Start of Entries provided

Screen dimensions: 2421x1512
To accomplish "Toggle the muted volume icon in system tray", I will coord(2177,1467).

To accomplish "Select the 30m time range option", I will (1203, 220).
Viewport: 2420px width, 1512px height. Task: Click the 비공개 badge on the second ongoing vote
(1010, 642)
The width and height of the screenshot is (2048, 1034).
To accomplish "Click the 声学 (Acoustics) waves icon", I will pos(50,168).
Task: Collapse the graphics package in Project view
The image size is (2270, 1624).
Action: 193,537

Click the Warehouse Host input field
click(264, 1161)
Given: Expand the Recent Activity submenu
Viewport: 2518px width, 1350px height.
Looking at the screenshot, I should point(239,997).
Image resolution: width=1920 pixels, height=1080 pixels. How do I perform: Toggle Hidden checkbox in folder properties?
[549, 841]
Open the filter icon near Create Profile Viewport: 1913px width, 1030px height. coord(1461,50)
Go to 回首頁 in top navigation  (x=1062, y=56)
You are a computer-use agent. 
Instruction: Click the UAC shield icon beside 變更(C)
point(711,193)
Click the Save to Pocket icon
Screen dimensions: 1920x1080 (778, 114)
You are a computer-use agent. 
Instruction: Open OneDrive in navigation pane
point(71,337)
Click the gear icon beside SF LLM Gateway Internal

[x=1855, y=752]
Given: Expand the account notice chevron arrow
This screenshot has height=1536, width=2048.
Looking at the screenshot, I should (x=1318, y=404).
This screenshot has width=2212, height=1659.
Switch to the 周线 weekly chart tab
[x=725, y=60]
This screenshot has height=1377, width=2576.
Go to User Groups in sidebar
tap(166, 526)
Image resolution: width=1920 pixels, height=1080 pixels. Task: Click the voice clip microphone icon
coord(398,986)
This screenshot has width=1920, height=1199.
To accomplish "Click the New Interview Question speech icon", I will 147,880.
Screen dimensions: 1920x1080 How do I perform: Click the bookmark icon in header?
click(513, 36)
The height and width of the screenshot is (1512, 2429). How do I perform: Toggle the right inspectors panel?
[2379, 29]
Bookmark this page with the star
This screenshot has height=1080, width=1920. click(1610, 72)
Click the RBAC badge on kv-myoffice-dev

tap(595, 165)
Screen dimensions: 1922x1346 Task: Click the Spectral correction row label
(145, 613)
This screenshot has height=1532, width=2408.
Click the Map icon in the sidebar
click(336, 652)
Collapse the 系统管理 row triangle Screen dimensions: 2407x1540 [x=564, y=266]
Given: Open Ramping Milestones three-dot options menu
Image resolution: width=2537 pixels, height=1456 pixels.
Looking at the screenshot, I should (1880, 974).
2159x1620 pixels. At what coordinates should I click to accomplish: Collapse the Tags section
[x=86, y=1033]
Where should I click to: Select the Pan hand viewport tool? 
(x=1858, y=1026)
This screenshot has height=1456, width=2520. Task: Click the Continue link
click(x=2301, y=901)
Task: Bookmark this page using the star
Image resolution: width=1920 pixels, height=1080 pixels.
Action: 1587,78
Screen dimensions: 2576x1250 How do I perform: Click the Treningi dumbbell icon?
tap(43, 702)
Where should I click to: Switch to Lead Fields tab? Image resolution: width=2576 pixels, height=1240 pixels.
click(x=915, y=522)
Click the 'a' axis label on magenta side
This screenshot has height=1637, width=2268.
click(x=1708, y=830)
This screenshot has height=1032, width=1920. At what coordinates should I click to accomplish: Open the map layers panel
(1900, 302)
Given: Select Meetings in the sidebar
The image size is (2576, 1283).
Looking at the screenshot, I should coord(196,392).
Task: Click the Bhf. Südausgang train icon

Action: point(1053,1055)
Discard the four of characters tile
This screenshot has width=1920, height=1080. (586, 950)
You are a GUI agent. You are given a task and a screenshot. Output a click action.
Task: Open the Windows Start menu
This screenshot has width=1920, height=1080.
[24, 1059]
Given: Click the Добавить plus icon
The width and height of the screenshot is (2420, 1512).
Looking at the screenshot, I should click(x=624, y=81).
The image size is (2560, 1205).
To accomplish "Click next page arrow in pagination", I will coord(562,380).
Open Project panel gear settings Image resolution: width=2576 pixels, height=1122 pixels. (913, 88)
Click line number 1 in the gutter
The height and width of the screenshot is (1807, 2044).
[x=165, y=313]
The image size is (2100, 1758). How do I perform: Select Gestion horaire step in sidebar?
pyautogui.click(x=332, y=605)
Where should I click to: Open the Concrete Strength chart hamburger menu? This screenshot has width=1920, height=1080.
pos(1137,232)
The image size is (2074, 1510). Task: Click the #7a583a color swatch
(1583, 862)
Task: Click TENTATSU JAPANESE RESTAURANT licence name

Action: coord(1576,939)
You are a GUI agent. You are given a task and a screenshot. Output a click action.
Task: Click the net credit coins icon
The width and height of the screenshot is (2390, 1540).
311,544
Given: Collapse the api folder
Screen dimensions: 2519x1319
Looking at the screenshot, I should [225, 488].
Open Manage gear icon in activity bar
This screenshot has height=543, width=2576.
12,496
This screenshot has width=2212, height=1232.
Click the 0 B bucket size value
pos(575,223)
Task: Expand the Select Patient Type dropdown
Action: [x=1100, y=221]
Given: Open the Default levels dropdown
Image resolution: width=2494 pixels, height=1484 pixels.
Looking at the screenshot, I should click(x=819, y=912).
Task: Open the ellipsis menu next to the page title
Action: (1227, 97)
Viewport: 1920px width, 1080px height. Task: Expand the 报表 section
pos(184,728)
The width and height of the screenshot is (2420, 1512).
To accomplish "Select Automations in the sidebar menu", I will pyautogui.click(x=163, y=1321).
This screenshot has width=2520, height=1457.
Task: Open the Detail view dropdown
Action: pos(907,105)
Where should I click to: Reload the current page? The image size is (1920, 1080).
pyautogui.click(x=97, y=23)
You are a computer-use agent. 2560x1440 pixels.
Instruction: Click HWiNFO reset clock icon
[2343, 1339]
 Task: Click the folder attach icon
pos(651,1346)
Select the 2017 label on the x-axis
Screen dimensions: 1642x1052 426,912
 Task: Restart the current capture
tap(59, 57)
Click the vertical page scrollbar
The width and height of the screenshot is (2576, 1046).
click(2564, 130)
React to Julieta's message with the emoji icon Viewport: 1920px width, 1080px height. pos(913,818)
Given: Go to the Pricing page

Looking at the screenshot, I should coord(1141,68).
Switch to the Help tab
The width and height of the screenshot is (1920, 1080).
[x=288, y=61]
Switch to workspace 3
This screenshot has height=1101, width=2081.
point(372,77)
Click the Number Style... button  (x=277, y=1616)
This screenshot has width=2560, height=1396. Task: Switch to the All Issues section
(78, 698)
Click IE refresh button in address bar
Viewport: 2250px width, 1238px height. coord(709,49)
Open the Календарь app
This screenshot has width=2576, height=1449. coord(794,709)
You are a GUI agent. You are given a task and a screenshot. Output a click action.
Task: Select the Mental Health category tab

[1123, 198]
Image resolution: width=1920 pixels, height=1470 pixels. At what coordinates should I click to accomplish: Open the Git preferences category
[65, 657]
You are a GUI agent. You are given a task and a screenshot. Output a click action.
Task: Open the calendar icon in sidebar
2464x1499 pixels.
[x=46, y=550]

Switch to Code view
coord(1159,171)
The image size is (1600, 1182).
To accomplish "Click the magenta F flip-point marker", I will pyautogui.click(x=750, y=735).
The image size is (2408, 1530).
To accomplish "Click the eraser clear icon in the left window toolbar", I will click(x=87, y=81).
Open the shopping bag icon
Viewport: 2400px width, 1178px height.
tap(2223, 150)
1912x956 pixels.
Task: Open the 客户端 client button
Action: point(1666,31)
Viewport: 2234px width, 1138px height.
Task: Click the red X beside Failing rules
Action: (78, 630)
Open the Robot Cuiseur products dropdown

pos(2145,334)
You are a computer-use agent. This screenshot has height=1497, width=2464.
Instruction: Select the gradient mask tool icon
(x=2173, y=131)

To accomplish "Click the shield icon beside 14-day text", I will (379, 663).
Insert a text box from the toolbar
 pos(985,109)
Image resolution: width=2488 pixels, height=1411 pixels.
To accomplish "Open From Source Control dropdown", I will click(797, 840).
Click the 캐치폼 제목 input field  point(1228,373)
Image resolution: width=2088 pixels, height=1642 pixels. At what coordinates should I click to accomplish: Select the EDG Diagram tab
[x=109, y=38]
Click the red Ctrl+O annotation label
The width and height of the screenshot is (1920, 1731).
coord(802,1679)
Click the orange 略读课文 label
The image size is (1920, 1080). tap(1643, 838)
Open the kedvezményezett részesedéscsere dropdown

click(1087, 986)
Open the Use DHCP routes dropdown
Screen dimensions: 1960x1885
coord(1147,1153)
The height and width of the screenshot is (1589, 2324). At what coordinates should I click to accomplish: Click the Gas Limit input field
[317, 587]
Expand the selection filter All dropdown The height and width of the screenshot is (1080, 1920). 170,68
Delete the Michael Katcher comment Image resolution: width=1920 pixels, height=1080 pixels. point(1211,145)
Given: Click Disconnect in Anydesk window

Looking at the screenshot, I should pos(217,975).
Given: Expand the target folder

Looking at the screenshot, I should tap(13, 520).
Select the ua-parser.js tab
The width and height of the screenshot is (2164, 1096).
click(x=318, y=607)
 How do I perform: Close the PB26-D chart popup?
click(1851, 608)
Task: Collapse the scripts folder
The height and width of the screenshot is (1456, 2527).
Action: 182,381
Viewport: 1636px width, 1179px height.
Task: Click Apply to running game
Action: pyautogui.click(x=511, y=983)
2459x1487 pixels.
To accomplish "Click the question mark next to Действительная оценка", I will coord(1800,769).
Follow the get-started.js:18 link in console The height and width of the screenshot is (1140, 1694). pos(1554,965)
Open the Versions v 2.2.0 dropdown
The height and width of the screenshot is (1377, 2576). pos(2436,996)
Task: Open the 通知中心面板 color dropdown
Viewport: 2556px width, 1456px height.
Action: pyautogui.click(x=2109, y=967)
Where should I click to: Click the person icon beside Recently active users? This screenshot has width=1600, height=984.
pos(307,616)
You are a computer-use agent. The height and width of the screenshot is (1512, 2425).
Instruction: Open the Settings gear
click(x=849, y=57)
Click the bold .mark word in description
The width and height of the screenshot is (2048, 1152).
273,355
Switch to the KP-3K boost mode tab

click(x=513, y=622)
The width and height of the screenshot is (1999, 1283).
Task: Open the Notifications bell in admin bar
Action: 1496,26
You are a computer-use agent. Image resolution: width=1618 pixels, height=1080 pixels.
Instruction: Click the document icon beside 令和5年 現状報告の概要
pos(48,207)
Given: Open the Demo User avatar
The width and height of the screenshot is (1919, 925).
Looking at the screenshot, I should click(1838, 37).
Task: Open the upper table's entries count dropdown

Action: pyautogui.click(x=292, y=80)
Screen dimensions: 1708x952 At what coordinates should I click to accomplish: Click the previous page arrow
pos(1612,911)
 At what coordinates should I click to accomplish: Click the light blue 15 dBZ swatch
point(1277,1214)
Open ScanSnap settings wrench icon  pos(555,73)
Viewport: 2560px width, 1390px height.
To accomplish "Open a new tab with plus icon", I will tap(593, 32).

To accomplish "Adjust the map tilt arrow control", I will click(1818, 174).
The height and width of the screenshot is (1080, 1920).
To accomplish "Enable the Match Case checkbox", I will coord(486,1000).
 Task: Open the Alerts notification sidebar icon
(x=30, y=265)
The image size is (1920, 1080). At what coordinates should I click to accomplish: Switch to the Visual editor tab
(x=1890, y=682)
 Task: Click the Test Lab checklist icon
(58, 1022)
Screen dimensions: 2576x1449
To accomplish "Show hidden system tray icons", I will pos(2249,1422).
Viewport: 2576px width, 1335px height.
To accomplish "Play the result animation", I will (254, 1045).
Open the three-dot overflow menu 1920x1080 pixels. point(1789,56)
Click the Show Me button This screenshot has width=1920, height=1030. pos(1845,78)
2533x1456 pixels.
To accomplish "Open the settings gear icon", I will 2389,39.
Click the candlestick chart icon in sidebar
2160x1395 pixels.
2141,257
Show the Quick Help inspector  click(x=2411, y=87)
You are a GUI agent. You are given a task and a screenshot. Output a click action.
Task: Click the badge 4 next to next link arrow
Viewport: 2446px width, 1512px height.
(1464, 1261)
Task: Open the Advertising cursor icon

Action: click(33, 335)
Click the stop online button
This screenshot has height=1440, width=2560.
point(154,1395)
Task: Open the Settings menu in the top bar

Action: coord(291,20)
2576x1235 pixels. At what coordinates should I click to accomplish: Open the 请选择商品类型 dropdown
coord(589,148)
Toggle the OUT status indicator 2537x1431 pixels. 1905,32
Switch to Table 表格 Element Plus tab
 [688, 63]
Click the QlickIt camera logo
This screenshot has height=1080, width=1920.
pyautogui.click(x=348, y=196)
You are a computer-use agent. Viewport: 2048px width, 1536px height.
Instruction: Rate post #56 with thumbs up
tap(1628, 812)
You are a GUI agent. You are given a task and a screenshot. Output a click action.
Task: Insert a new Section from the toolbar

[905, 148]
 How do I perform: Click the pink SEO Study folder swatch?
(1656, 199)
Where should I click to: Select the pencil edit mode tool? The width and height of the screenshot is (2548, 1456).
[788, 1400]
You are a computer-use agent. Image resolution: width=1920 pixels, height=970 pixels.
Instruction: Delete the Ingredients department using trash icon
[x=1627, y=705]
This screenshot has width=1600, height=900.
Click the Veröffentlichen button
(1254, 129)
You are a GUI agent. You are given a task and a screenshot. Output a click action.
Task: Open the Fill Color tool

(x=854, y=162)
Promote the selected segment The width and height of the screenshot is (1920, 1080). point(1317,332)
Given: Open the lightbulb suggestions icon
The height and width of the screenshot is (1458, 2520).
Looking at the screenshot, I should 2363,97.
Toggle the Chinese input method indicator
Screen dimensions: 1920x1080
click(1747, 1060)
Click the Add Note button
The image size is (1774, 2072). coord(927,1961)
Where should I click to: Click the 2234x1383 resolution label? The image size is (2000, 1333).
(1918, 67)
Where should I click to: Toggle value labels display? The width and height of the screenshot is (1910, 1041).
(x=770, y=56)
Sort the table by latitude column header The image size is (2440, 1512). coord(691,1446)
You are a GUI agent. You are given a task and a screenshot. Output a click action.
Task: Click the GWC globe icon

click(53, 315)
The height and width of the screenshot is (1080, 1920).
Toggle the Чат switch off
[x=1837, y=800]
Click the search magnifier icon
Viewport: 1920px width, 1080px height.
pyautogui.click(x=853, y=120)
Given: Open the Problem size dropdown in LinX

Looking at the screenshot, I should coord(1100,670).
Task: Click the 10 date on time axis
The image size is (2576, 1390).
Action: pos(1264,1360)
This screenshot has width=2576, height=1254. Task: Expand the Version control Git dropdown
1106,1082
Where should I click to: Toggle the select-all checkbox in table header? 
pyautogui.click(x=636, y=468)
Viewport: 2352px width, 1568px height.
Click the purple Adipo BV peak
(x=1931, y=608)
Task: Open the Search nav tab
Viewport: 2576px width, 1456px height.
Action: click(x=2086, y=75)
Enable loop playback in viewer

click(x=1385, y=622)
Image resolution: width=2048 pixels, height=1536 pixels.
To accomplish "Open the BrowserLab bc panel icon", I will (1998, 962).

End of Entries provided

In the listing above, find the line with "Click the Show" and the line with "This screenshot has width=1600, height=900."; output exactly those lines and all lines between them.

• _Task output_
Click the Show Me button This screenshot has width=1920, height=1030. pos(1845,78)
2533x1456 pixels.
To accomplish "Open the settings gear icon", I will 2389,39.
Click the candlestick chart icon in sidebar
2160x1395 pixels.
2141,257
Show the Quick Help inspector  click(x=2411, y=87)
You are a GUI agent. You are given a task and a screenshot. Output a click action.
Task: Click the badge 4 next to next link arrow
Viewport: 2446px width, 1512px height.
(1464, 1261)
Task: Open the Advertising cursor icon

Action: click(33, 335)
Click the stop online button
This screenshot has height=1440, width=2560.
point(154,1395)
Task: Open the Settings menu in the top bar

Action: coord(291,20)
2576x1235 pixels. At what coordinates should I click to accomplish: Open the 请选择商品类型 dropdown
coord(589,148)
Toggle the OUT status indicator 2537x1431 pixels. 1905,32
Switch to Table 表格 Element Plus tab
 [688, 63]
Click the QlickIt camera logo
This screenshot has height=1080, width=1920.
pyautogui.click(x=348, y=196)
You are a computer-use agent. Viewport: 2048px width, 1536px height.
Instruction: Rate post #56 with thumbs up
tap(1628, 812)
You are a GUI agent. You are given a task and a screenshot. Output a click action.
Task: Insert a new Section from the toolbar

[905, 148]
 How do I perform: Click the pink SEO Study folder swatch?
(1656, 199)
Where should I click to: Select the pencil edit mode tool? The width and height of the screenshot is (2548, 1456).
[788, 1400]
You are a computer-use agent. Image resolution: width=1920 pixels, height=970 pixels.
Instruction: Delete the Ingredients department using trash icon
[x=1627, y=705]
This screenshot has width=1600, height=900.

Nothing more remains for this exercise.